* What you will do
[1] Can you print the passage of the Valentine's Day article between "Red roses flown" and "it out loud.", inclusive?
[2] According to the Valentine's Day article, where are the red roses flown in from?

* Document
Eighteen-year-old Saimantika is all set to celebrate Valentine's Day with her boyfriend. And her friends. The Class XII student has planned lunch and movie with her boyfriend in the afternoon. In the evening, the pair will meet up with their friends ' all couples of course ' and go for adda to a coffee shop.

'Valentine's Day is about celebrating love. Everyday is Valentine's Day for people in love, but this is a day when you can actually celebrate it,' says Saimantika, who has saved up all her pocket money for months to buy her guy a gift ('a perfume or a T-shirt'). Earlier, her mother used to take her out for a meal. 'She gives my father a present, usually a CD of love songs, but they don't really celebrate,' adds Saimantika.

Red roses flown in from Bangalore, books on relationships to revive some of the old magic, teddy bear cakes, Juicy Lips chocolates, heart-shaped torches, diamond solitaires'

With the young and yearning as prime targets, the Valentine's Day marketing juggernaut is rolling into town with a deafening clamour. All to embolden Calcuttans to say 'I Love You' ' or rather shout it out loud.

If the diamond is a woman's best friend, it can also be the worst enemy of her Valentine's wallet. But to cushion the budget blow to the boy ' or man ' most jewellery houses have swung into V-Day mode, offering 'low budget' varieties of the gem.

It's a different matter that the sizes and cuts of the stones wouldn't really impress, unless you are a die-hard believer of the saying 'small is beautiful'. 'A diamond is a diamond, however small,' is the argument presented in favour of these tiny baubles.

* Stored data
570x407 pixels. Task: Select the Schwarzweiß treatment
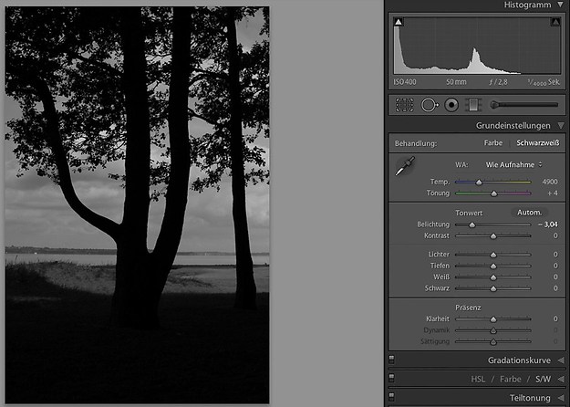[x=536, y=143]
---
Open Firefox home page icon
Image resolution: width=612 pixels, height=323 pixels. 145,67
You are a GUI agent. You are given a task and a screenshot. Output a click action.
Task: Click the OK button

* Outputs
[1]
Red roses flown in from Bangalore, books on relationships to revive some of the old magic, teddy bear cakes, Juicy Lips chocolates, heart-shaped torches, diamond solitaires'

With the young and yearning as prime targets, the Valentine's Day marketing juggernaut is rolling into town with a deafening clamour. All to embolden Calcuttans to say 'I Love You' ' or rather shout it out loud.

[2] Bangalore.